AVR stands for Aortic Valve Replacement. It is a surgical procedure that replaces a damaged or diseased aortic valve with a new, artificial valve.
Why is AVR Performed?
AVR is performed to treat aortic valve stenosis, a condition where the aortic valve narrows, restricting blood flow from the heart to the body. This can lead to symptoms like chest pain, shortness of breath, and fatigue. AVR can also be performed for aortic valve regurgitation, a condition where the aortic valve does not close properly, causing blood to leak back into the heart.
Types of Aortic Valve Replacement:
There are two main types of AVR:
- Open-heart surgery: This involves a large incision in the chest and stopping the heart during surgery.
- Minimally invasive surgery: This involves smaller incisions and less disruption to the chest.
The choice of procedure depends on factors like the patient's overall health and the severity of the valve disease.
Benefits of AVR:
- Improved blood flow: The new valve allows blood to flow more freely from the heart to the body.
- Reduced symptoms: Many patients experience a significant improvement in their symptoms after AVR, such as chest pain, shortness of breath, and fatigue.
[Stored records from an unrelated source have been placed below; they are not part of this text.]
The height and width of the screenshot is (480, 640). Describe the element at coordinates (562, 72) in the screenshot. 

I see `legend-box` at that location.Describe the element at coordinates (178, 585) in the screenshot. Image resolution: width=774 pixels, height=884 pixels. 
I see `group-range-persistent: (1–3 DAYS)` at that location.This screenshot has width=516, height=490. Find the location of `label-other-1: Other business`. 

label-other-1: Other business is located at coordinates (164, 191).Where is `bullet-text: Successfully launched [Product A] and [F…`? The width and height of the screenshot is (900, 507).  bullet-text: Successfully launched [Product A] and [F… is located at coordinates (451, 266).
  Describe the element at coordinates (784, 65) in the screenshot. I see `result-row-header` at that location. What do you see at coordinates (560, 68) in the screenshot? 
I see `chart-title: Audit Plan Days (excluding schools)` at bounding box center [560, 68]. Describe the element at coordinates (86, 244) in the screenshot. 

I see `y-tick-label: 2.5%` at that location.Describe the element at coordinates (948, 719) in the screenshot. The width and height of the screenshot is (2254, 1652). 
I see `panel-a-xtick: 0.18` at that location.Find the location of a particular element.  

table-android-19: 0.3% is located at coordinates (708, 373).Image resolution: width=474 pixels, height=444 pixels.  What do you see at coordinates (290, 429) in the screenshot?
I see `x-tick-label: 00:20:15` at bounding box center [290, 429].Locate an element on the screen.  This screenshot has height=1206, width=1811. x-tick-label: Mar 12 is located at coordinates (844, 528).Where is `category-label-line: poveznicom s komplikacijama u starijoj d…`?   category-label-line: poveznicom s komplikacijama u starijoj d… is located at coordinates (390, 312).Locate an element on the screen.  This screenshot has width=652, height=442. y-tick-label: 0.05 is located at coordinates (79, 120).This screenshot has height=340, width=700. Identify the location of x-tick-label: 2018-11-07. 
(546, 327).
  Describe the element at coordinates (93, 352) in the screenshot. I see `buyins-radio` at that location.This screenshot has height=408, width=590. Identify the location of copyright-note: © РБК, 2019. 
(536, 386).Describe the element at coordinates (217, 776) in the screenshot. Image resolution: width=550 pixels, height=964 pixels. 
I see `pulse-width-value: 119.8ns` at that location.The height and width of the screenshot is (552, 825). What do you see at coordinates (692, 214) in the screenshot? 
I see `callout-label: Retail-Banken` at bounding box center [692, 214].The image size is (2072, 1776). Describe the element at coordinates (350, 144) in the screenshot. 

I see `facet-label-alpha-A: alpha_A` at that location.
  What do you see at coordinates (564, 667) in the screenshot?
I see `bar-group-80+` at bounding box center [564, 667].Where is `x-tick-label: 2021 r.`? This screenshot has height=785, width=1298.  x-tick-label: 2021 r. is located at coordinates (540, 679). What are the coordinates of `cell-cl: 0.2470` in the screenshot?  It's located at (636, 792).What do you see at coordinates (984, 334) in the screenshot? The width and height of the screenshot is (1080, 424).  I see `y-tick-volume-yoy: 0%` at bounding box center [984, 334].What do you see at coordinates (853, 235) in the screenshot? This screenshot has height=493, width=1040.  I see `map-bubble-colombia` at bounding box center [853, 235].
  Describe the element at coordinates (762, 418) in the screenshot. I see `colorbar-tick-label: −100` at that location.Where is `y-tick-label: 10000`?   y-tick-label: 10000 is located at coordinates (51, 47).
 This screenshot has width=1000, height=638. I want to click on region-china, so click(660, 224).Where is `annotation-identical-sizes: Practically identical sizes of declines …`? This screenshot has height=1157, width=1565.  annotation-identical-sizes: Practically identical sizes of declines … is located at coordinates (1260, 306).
- Improved quality of life: AVR can significantly improve the quality of life for patients with aortic valve disease.
Risks of AVR:
Like any surgery, AVR has potential risks, including:
- Bleeding: Bleeding is a common risk of any surgery.
- Infection: Infection is a risk with any surgical procedure.
- Stroke: There is a small risk of stroke during or after AVR.
- Valve dysfunction: The new valve may not function properly.
Recovery from AVR:
Recovery from AVR typically takes several weeks. Patients will need to stay in the hospital for a few days after surgery and will need to take medication to prevent blood clots.